J'y reviens plus longuement.
- côté mise en scène : Serban a été très inspiré par l'ultime chef d'oeuvre de Puccini; ça vit, ça bouge et ça danse de tous les côtés. D'autre part il utilise judicieusement le corps de ballet qui intègre avec la rigueur qui le caractérise quelques pas de Tai Chi Quan. Les costumes et les décors plongent le public dans une Chine intemporelle
- sur le plateau vocal : Lise Lindstrom campe une Turandot glaciale, cruelle impitoyable; la princesse déstabilisée par la victoire de Calaf qui résoud les trois énigmes qu'elle lui pose, perd toute assurance et, inconsciemment s'ouvre à l'amour. Dès l'air d'entrée du second acte "In questa reggia", Lise Lindstrom donne le la, chantant avec fermeté et une parfaite maitrise de son instrument. La soprano américaine connait parfaitement le rôle, qu'elle ballade depuis des années sur les plus grandes scènes lyriques internationales, et fait passer la princesse par des sentiments contradictoires très forts passant de la haine de tous les hommes à la peur d'un seul et de l'espoir à l'amour. A aucun moment Lise Lindstrom ne donne l'impression de forcer; elle se glisse dans la peau de Turandot telle l'athlète dans le fleuve au moment de la compétition. Face à Lindstrom, se trouve le Calaf du ténor italien Marco Berti. L'artiste montre un Calaf à la fois humain, soulagé de revoir son père vivant alors qu'il le croyait mort, et déterminé, malgré le danger et les supplications de chacun il frappe le gong fatal sans la moindre hésitation. La voix de Berti colle parfaitement au personnage; les deux airs du jeune prince "Non piangere Liu" et "Nessun Dorma" sont chantés avec fermeté. Le ténor italien fait sien un personnage complexe qui a déjà beaucoup souffert du fait du coup d'état qui l'a poussé à l'exil et séparé de son père et de l'esclave Liu qui sert de guide au vieillard aveugle. La bonne surprise de la soirée vient de Eri Nakamura qui incarne une Liu émouvante, forte à la fois et fragile; la soprano japonaise chante son premier air "Ascolta signore" avec simplicité et pendant toute la suite de la soirée elle confirme la superbe performance du premier acte. Raymond Aceto, invité régulièrement invité au Royal Opera House, est un Timur de luxe et les trois comprimari Ping, Pang et Pong séduisent par leur énergie et leur talent de comédiens.

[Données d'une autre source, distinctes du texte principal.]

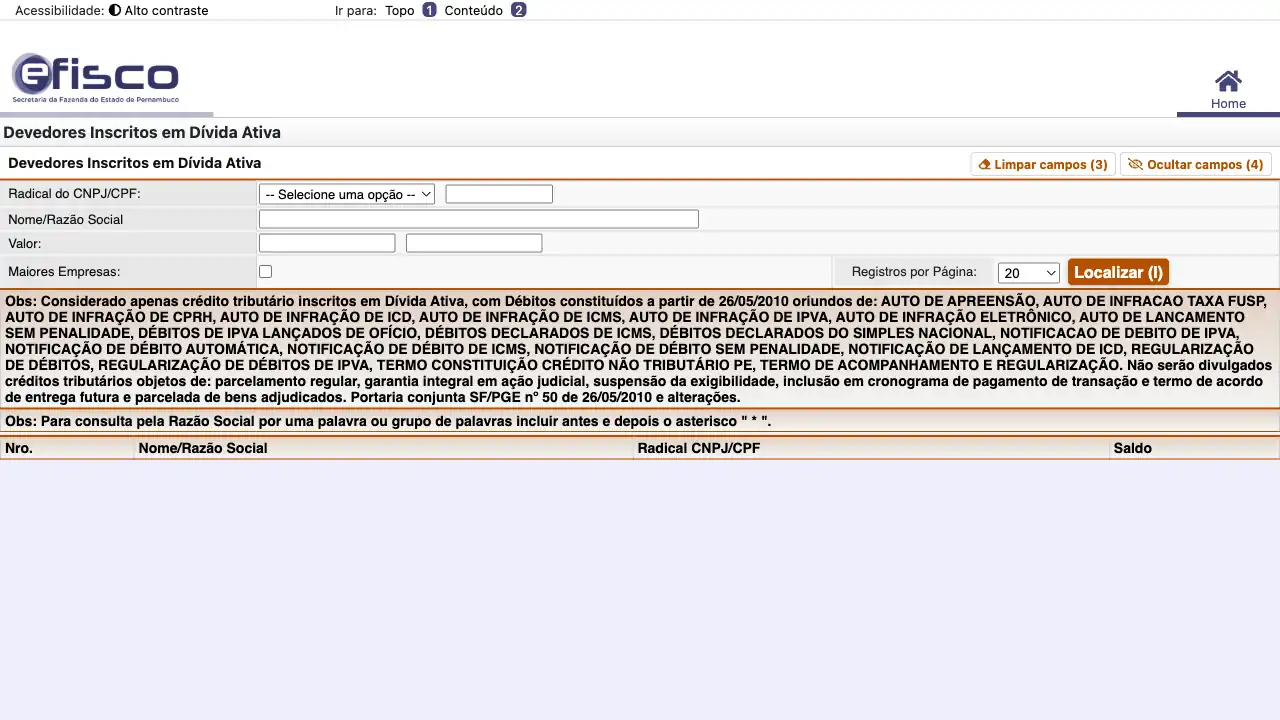Click the Topo shortcut badge 1
The image size is (1280, 720).
[429, 10]
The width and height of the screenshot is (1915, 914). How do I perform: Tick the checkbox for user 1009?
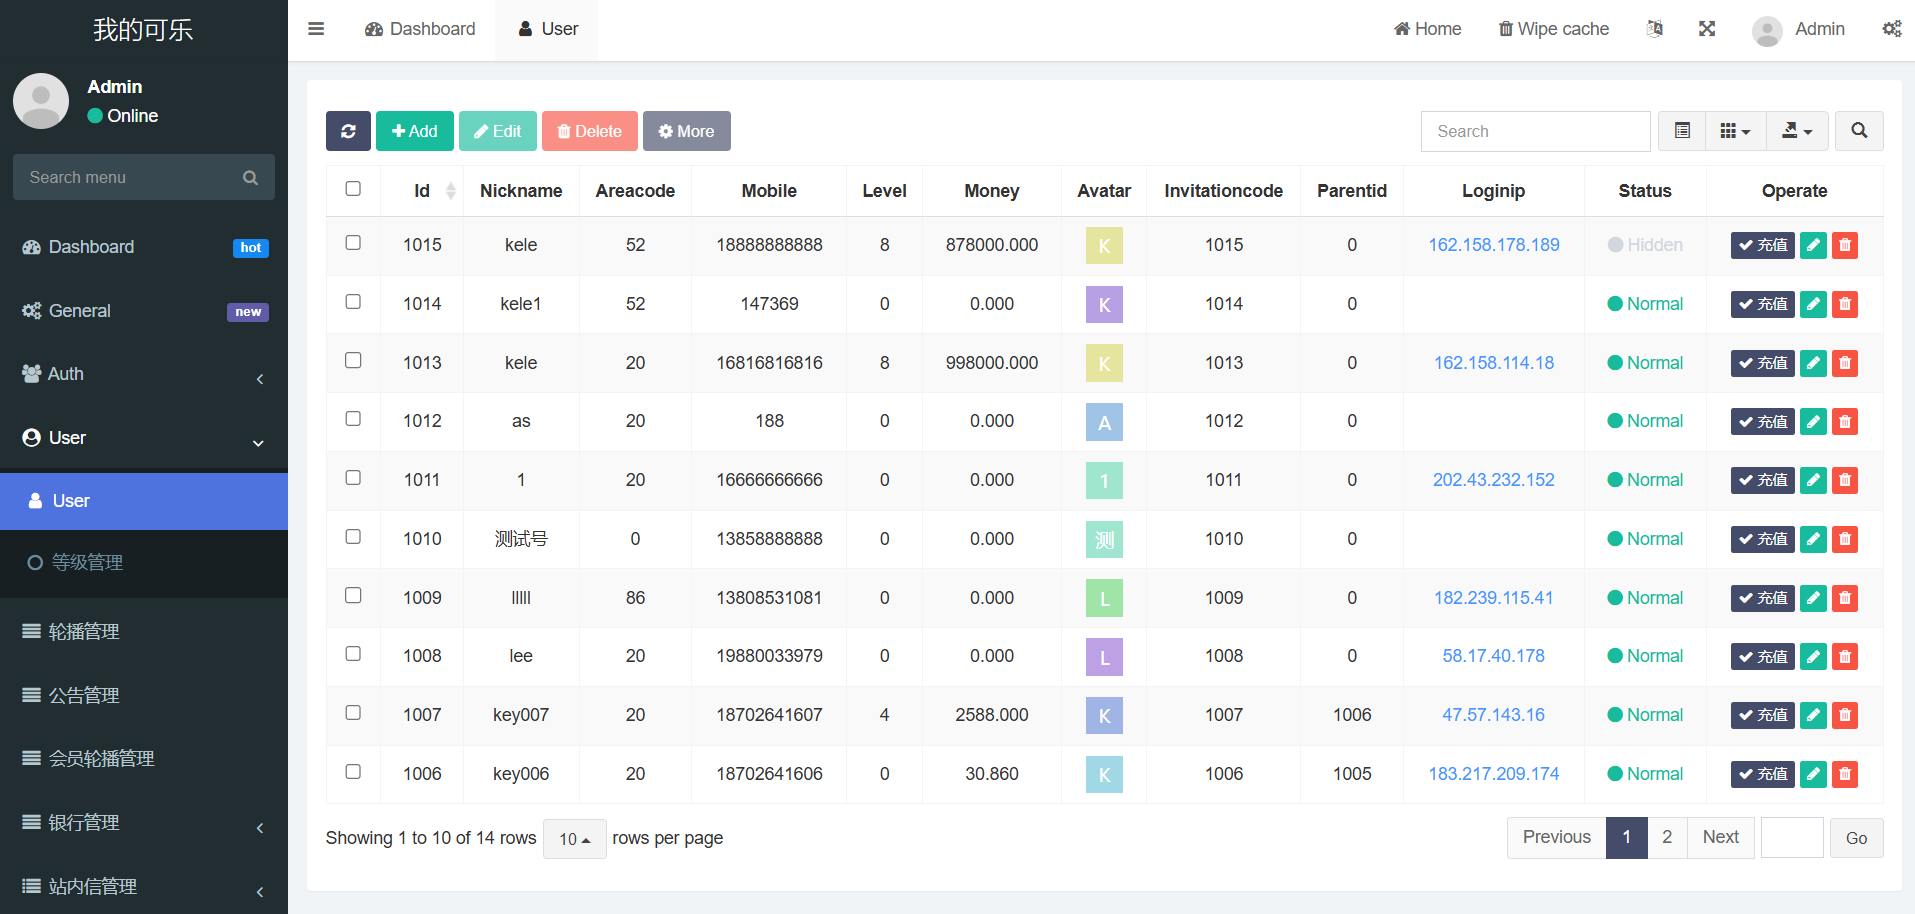353,596
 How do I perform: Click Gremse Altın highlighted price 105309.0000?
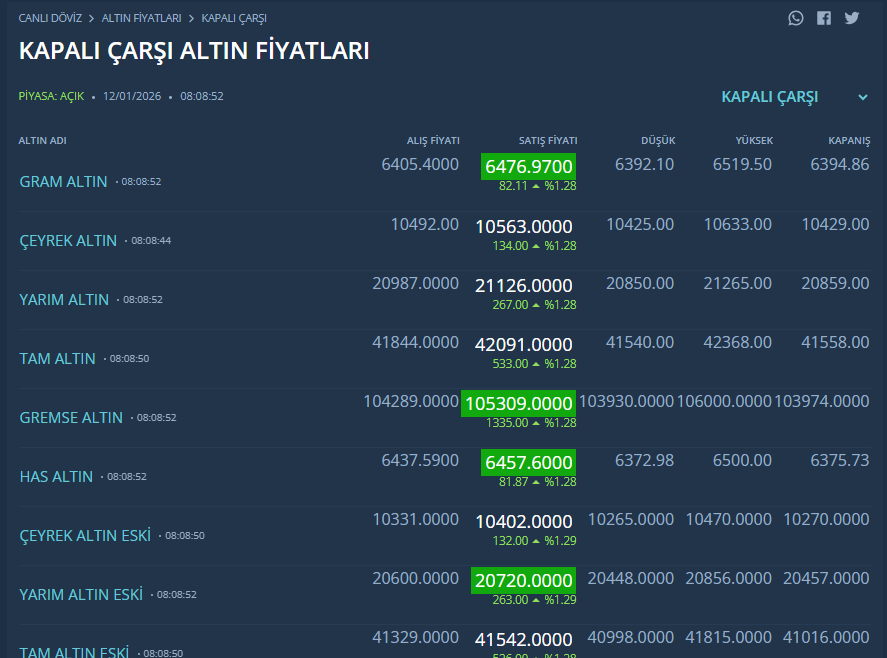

- La fosse : le prestigieux orchestre du Royal Opera House est dirigé par Henrik Nanasi. Le jeune chef hongrois prend l'ultime partition de Puccini à son compte et dirige la phalange avec une énergie débordante, sans pour autant tomber dans l'excès. la superbe performance du chef lui vaut d'ailleurs une ovation grandement méritée.